兵庫県南部地震記録紙 1995年1月17日午前5時46分 M7.2−この経験を今後に生かすために−
社団法人兵庫県放射線技師会 平成7年1月 P190〜P193


阪神大震災を振り返って!

兵庫県立西宮病院 藤田 欣邦

 我が家は明石市内の西端で、震度4程度の横揺れであまり影響を受けずに済みましたが、朝から交通機関が壊滅状態で出勤できず、当日の病院の状況が把握できませんでした。
 翌日タクシーをチャーターして裏六甲から西宮市内に入り夕方4時半ごろ病院に到着。当日の状況は、院内ニュース「宮水」より抜粋して記入しています。

《直後の状況》

 1月17日未明の兵庫県南部大地震は淡路、北淡町、神戸市内、阪神地区と広範囲にわたり直撃した。病院は被災地内にあって震度6の激震により、新館、2号棟、3号棟に大きな被害を受けた。
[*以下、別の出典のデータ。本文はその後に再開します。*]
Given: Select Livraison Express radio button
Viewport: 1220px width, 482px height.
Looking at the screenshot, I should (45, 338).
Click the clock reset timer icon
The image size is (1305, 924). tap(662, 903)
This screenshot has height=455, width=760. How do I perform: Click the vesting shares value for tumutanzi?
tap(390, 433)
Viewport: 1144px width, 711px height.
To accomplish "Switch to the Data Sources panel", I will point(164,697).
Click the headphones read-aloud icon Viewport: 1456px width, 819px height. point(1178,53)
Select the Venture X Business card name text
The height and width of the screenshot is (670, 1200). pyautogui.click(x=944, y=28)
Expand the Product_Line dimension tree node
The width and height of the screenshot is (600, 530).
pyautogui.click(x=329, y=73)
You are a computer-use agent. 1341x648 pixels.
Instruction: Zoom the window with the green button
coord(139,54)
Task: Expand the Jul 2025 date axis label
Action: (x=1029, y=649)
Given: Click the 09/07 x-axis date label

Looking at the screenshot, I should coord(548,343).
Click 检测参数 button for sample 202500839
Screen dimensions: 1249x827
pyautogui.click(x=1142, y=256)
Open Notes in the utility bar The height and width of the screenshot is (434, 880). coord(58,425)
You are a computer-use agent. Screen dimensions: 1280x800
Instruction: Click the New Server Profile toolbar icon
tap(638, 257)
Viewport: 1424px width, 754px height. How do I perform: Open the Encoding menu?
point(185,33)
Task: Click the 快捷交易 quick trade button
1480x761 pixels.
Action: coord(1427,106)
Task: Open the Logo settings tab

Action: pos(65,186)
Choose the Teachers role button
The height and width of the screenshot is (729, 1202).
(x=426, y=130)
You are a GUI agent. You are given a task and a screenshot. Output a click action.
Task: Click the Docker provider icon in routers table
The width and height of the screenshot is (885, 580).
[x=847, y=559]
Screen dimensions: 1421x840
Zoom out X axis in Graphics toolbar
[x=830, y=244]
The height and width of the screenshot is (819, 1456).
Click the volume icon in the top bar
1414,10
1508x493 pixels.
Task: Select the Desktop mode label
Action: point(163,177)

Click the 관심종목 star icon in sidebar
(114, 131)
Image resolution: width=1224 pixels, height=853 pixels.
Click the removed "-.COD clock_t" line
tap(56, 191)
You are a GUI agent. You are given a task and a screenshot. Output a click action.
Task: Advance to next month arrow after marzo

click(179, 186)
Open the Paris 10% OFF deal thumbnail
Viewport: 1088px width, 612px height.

停電のなか当直医師、看護婦は入院患者の状態確認に走り回っている頃、午前6時には正面玄関、救急センター入口に家屋の倒壊により梁や家具の下敷きで、多数の被災外傷者、被災死亡者が戸板や畳などで次々と搬入されて病院はパニック状態に陥った。そのうちに、周辺の被災地域から急遽出勤した職員と周辺居住の他病院に勤務する医師、看護婦の応援で、これらのチームワークにより適切なトリアージ、緊急手術を含む応急治療、ヘリコプターなどによる迅速な搬送が実施された。
 午前9時30分、2号棟リハビリ室を急遽指令室兼死体安置所としたが、そこもたちまち死者で埋まってしまう。10時ごろ、余りにも重軽傷の外傷患者が多いので、X線写真の必要性から、なんとか撮影出来ないかとの要望を受ける。

《当日技師の対応》

 直後は当直者1名でどうする事も出来なかった。被災地で家屋が半壊したにもかかわらず自転車・徒歩等で3名(1名は午後より)が出勤する。(平常の1/5)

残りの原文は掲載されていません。